The Control Yuan is the supervisory and auditory branch of the government of the Republic of China (Taiwan). 

Designed as a hybrid of auditor and ombudsman by Taiwanese law, the Control Yuan holds the following powers: 

 Impeachment: The Control Yuan has the power to impeach government officials. Successfully impeached cases then go to the Disciplinary Court of the Judicial Yuan for adjudication. Impeachment of the President and the Vice President of the Republic follows a different procedure and does not go through the Control Yuan.
 Censure: The Control Yuan also has the power to censure a government official. The censure is sent to the official's superior officer.
 Audit: The Executive Yuan (cabinet) presents the annual budget to the Control Yuan each year for audit.
Corrective Measures: The Control Yuan, after investigating the work and facilities of the Executive Yuan and its subordinate organs, may propose corrective measures to the Executive Yuan or its subordinate organs for improvement after these measures are examined and approved by the relevant committees.

According to the current Constitution, the Control Yuan shall consist of 29 members. One member shall be the President of the Control Yuan, and another shall be the Vice President. All members, including the President and Vice President of Control Yuan, shall be nominated by the President of the Republic and approved by Legislative Yuan (the parliament of Taiwan). Members serve with a term limit of six years.

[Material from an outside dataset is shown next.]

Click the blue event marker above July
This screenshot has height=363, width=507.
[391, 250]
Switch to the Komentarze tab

Prior to constitutional reforms in the 1990s, the Control Yuan, along with National Assembly (electoral college) and the Legislative Yuan (lower house) formed the national tricameral parliament. It functioned similarly to an upper house of a bicameral legislature, though it formed its own separate branch and was indirectly elected by provincial or municipal legislatures with 178 senators elected.

Structure

Members composition
The Control Yuan consists of a council with 29 members, including a President and a Vice President and the National Audit Office. All 29 members and the auditor-general are nominated by the President of the Republic and approved by Legislative Yuan for 6-year terms. The incumbent 6th Control Yuan was nominated by President Tsai Ing-wen on June 22, 2020  and later confirmed by Legislative Yuan on July 17, 2020. Members inaugurated on August 1, 2020 and their terms expire on July 31, 2026.

Council and committees 
The council of the Yuan, chaired by the Yuan President, is divided into a number of committees to exercise the Yuan's supervision power. No member of the Control Yuan can hold another public office or profession while serving in the branch (according to Article 103 of the constitution), and members must be able to perform absent of partisan control or influence. Members can vote in no more than three committees and can join additional committees as non-voting members. Each committee can have up to 14 members and usually elects a convenor amongst themselves to chair committee meetings.

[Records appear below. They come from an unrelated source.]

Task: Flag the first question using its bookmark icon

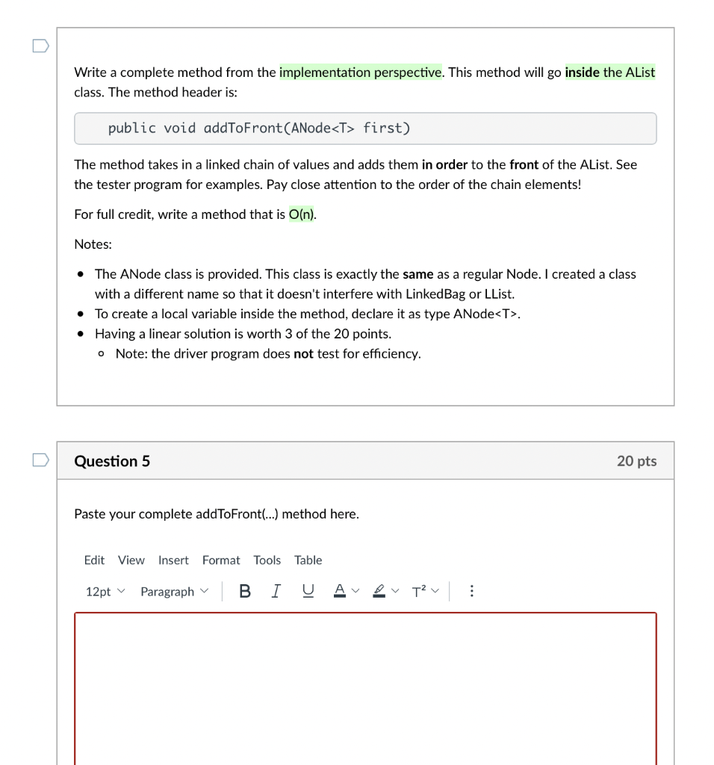Action: (41, 46)
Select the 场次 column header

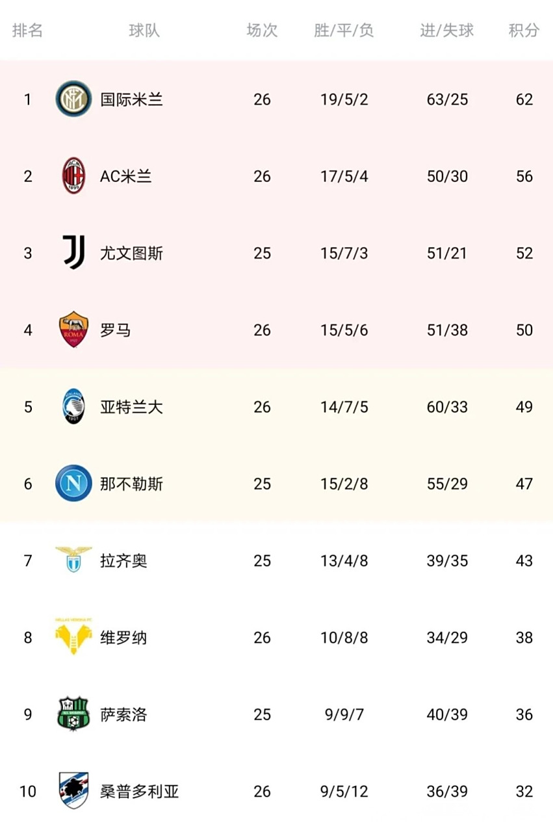tap(262, 31)
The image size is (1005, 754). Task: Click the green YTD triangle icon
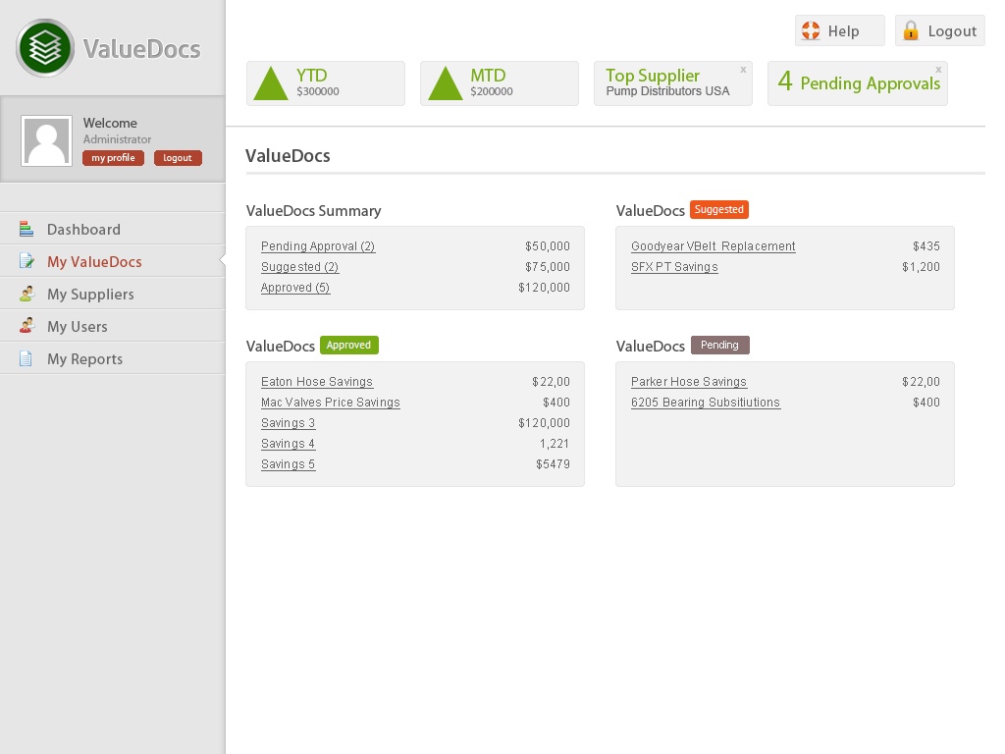click(271, 83)
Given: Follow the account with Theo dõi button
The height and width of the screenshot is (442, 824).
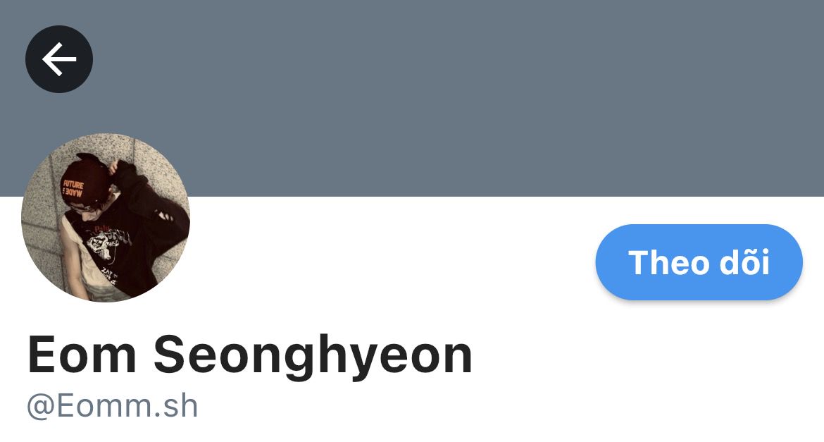Looking at the screenshot, I should click(x=699, y=262).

The following responsibilities were also assigned by various acts.

 Anti-Corruption: The Anti-Corruption Committee is a seven-member committee, which cannot include the President of Vice President of the Control Yuan, which deals with asset declarations by government officials, recusals due to conflict of interest, and political donations.
 Examination Invigilation: The Control Yuan also appoints proctors to supervise examinations for civil servants.

National Human Rights Commission

The National Human Rights Committee is a ten-member committee under the Control Yuan which investigates human rights abuses, proposes human rights laws, compiles an annual report and promotes human rights education.  The President of the Control Yuan must be a member of the committee.  The committee was established by the National Human Rights Committee Organic Law on 10 December 2019.

Administrative Appeal Committee
An Administrative Appeal Committee, operated under the aegis of the Control Yuan but consisting of both members and non-members of the Control Yuan, considers administrative appeals which are inappropriate to both the Control Yuan proper and the Ministry of Audit.

National Audit Office 

The National Audit Office is headed by an auditor-general who is nominated by the President of the Republic and appointed with consent of Legislative Yuan (parliament), exercises the Control Yuan's power of audit. It consists of five departments:

 General public affairs audit department
 National defense expenditures audit department
 Special public affairs audit department
 State-run corporations and government-owned businesses audit department
 Financial affairs audit department (also in charge of supervising local government audits)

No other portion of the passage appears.